Children's Speech Recognition through Discrete Token Enhancement
Vrunda N. Sukhadia, Shammur Absar Chowdhury
TL;DR
The paper tackles the data scarcity and privacy challenges inherent in children's speech recognition by introducing end-to-end ASR that consumes discrete tokens derived from self-supervised learning (SSL) embeddings. It investigates single-view and multi-view codebooks to quantize frame-level SSL features (HuBERT-large-ll60k and WavLM-large) and feeds the discrete sequences into an encoder–decoder architecture with CTC/attention multitask learning. Results show that discrete-token ASR achieves performance close to continuous SSL baselines while drastically reducing model size (about 83% smaller than Whisper Small and 94% smaller than Whisper Medium) and improving privacy, with strong generalization to unseen domains and non-native speech. The work highlights the potential of privacy-preserving, compact discrete representations for child speech and suggests that multi-view SSL integration can further enhance robustness and accuracy.
Abstract
Children's speech recognition is considered a low-resource task mainly due to the lack of publicly available data. There are several reasons for such data scarcity, including expensive data collection and annotation processes, and data privacy, among others.

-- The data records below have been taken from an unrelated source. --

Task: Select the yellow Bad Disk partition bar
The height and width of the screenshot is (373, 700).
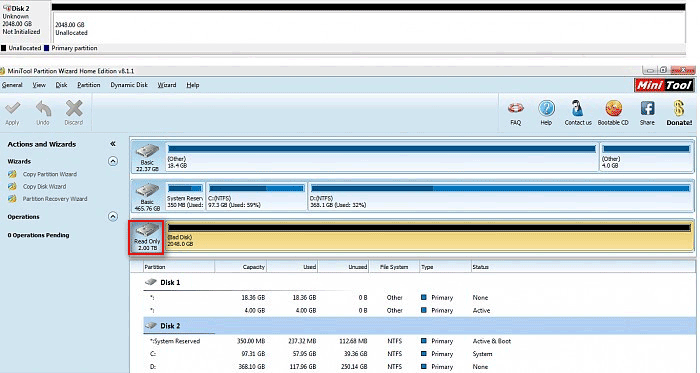Action: (x=429, y=236)
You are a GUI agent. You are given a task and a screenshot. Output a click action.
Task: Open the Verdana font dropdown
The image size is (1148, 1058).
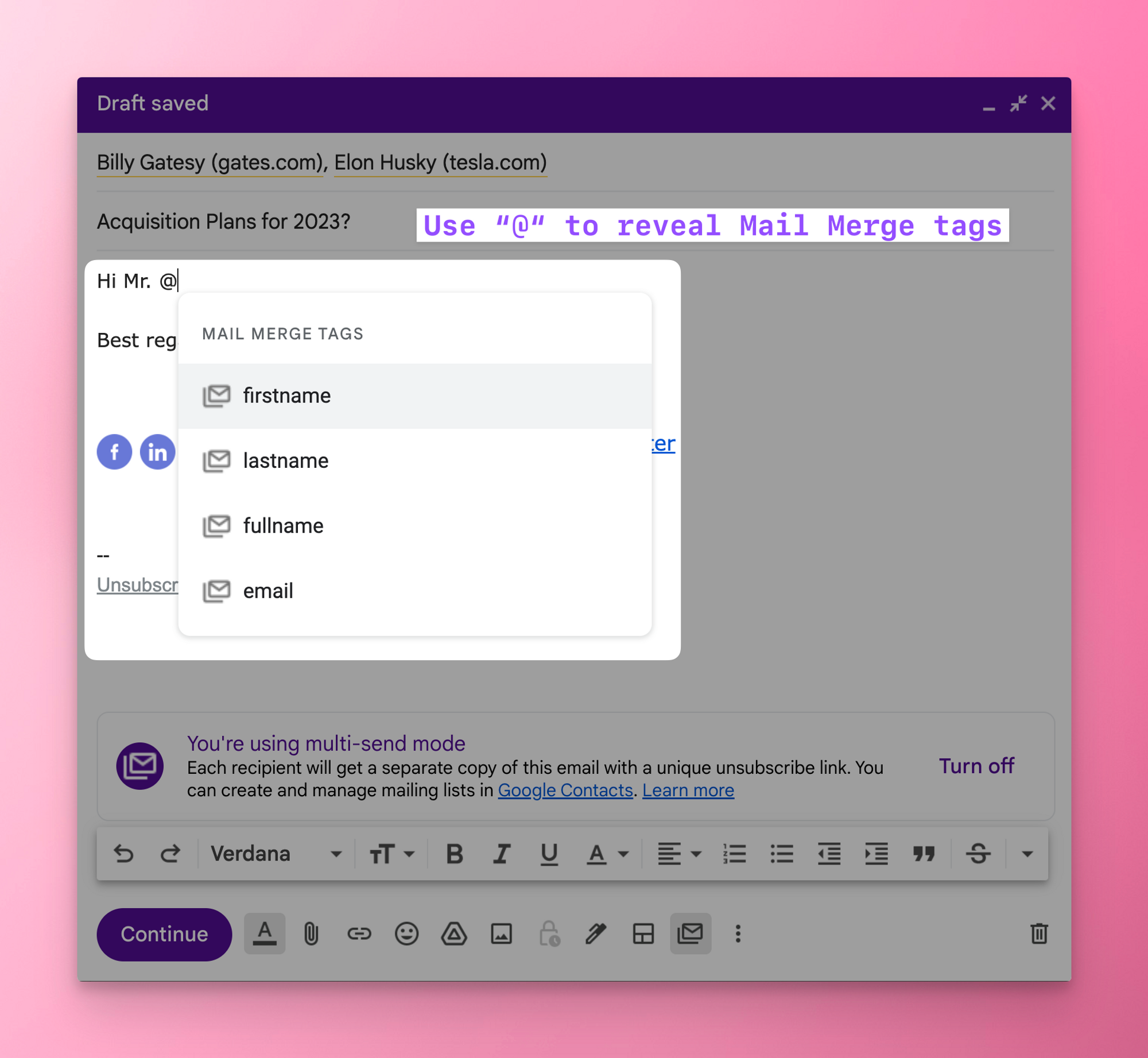pyautogui.click(x=276, y=854)

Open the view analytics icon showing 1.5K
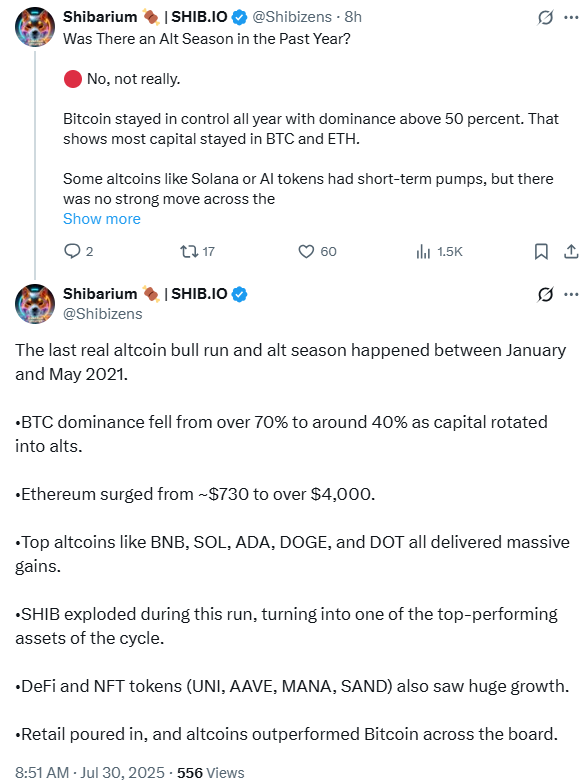tap(423, 252)
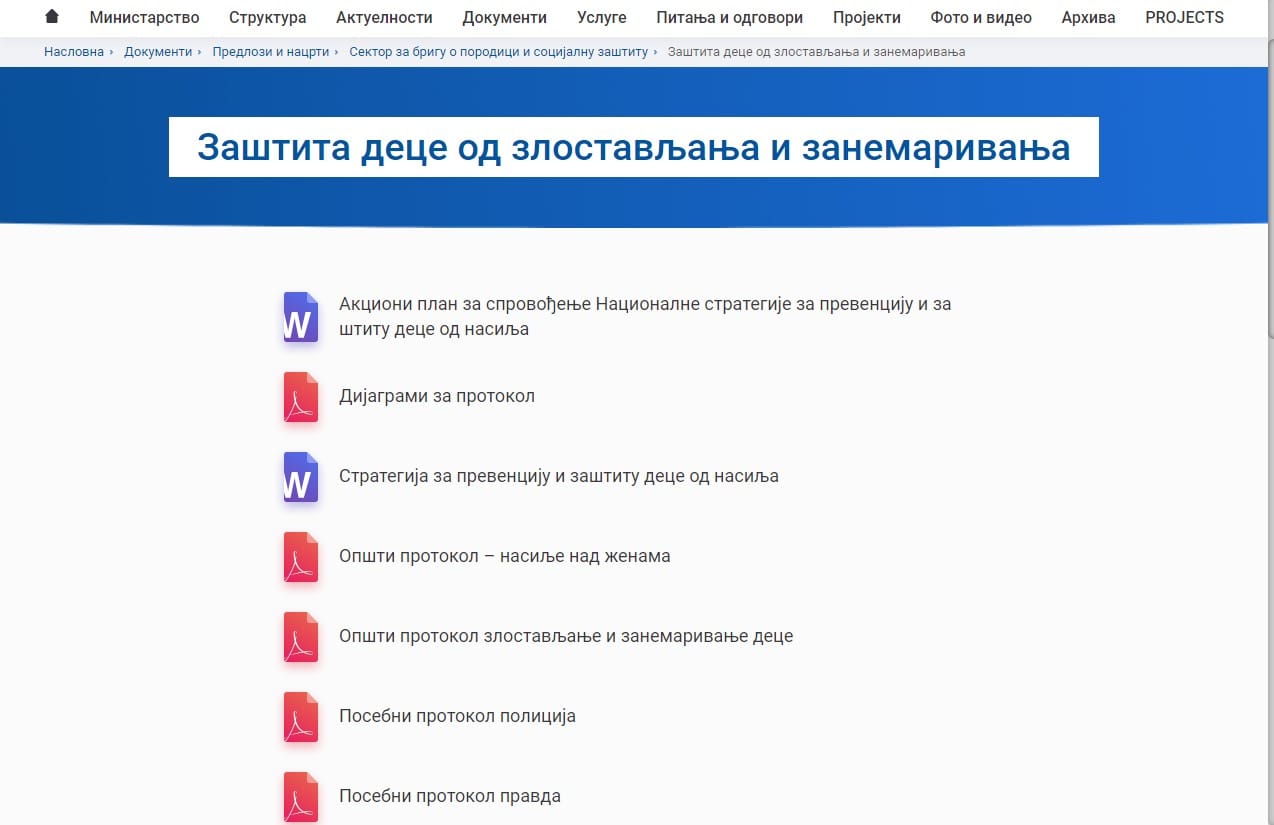Click PDF icon beside Посебни протокол полиција
1274x825 pixels.
300,717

Transforming speech signals into discrete tokens that do not carry sensitive information but capture both linguistic and acoustic information could be a solution for privacy concerns. In this study, we investigate the integration of discrete speech tokens into children's speech recognition systems as input without significantly degrading the ASR performance. Additionally, we explored single-view and multi-view strategies for creating these discrete labels. Furthermore, we tested the models for generalization capabilities with unseen domain and nativity dataset. Results reveal that the discrete token ASR for children achieves nearly equivalent performance with an approximate 83% reduction in parameters.